Could you explain what "soft skills" might consist of? I am not familiar with this term.
post #68 of 75
Quote:
Originally Posted by lithium180 View Post
Could you explain what "soft skills" might consist of? I am not familiar with this term.

http://en.wikipedia.org/wiki/Soft_skills
post #69 of 75
Quote:
Originally Posted by lithium180 View Post
What I can do, thanks to my liberal arts degree, is learn about almost any subject within a period of several weeks, write hundreds of pages of sparkling prose regarding my research findings, and distill those findings down in to clear, abbreviated oral and visual presentations. I am confident in my ability to learn and present across a broad array of disciplines and that my research will help senior managers make informed decisions that take in to account a wide array of relevant aspects (legal, financial, political, etc.).

I'm sorry, but what fucking hubris. The best you can do is take other people's ideas and turn them into some slick gloss for a presentation. I have also met countless liberal arts graduates that a) cannot write well and b) do not have a broad background in and understanding of things I would consider part of being "educated" or "well rounded". You do not "learn about any subject within several weeks". Hell, it takes undergrads with a specialization years of actual on the job work to "learn about" their subject in depth.

If you want to tell me your degree has readied you to write a precis, I'll buy that. If you want me to believe that in less than two months you can learn about any subject, one you have never studied, I call bullshit. In fact, as all undergrads are required to take a core of gen-ed liberal arts courses, I would tell you that even the hardest core science major has aquired the skill set you vaunt through their gen ed courses. After all, if you can learn anything in several weeks, imagine the learning all those gen-eds gave the people with specialized knowledge.

Also, FYI: ASU actually is lauded in at least a couple of areas. You'd think someone with such an expansive education would know that!
post #70 of 75
Quote:
Originally Posted by m@T View Post
The PhD in Philosophy is a step down to me from a bachelors in accounting.

I find this depressing.
post #71 of 75
Quote:
Originally Posted by Philosoph View Post
I find this depressing.
speaking purely as an employer there. I have no issue with someone who Wants To Learn The Classics For The Enrichment Of Their Inner Selves....I just probably wouldn't hire him.
post #72 of 75
No worries, I knew what you meant. My first choice is to go into academics anyway, but if that doesn't work out, then I like to think that I can bring myself down out of the clouds and market myself and my skills in a way that will allow me to get a job doing something.
post #73 of 75
Quote:
Originally Posted by m@T View Post
speaking purely as an employer there. I have no issue with someone who Wants To Learn The Classics For The Enrichment Of Their Inner Selves....I just probably wouldn't hire him.

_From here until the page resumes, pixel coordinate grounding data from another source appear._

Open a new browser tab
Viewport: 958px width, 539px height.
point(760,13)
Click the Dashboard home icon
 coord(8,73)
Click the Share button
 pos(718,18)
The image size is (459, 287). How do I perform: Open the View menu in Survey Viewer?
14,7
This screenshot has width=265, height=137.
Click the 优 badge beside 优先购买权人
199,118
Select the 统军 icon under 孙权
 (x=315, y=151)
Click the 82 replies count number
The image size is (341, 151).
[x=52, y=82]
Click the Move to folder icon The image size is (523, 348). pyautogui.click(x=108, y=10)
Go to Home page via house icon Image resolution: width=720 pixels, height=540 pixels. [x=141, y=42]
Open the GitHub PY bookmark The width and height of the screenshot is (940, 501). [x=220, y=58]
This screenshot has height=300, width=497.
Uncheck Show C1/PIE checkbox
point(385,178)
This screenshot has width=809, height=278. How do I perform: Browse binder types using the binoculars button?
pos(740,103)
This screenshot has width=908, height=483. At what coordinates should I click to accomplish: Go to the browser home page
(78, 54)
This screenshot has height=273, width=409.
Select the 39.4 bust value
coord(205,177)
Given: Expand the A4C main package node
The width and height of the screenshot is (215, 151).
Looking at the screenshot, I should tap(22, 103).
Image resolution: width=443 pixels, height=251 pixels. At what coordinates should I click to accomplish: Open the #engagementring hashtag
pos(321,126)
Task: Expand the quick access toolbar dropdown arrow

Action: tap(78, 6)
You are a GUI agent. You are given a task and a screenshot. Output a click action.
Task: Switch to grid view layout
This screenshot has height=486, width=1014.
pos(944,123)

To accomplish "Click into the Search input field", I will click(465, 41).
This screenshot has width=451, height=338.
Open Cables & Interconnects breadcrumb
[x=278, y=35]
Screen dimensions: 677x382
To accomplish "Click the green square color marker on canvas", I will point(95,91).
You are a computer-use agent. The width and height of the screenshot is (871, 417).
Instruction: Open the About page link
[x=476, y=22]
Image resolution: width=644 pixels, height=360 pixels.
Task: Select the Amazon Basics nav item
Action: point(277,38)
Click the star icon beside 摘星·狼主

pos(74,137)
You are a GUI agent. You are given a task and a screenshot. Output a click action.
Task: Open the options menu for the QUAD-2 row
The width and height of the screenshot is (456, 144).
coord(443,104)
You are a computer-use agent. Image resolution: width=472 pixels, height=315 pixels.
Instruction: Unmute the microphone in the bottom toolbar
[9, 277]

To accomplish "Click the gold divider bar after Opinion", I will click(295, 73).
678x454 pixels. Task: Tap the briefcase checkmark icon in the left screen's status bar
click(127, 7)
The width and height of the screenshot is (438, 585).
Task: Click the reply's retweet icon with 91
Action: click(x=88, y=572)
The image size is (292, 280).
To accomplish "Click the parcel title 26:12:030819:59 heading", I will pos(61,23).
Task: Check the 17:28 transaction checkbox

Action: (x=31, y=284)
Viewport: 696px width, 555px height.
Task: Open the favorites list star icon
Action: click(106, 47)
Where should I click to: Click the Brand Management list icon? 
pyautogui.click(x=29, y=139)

Sucks for so many ivy leaguers and top 10 school alums I suppose. Oh what will they do?
post #74 of 75
Quote:
Originally Posted by Piobaire View Post
Pre-med is not terminal, it qualifies you to do nothing outside of go to more school. No one gets a job as a pre-med graduate.

Not true. I've met a few pharm reps who have completed or partially completed the prequesite requirements for medical school.
post #75 of 75
Quote:
Originally Posted by norcaltransplant View Post
Not true. I've met a few pharm reps who have completed or partially completed the prequesite requirements for medical school.

If you think that runs contrary to what I said, I shall not argue.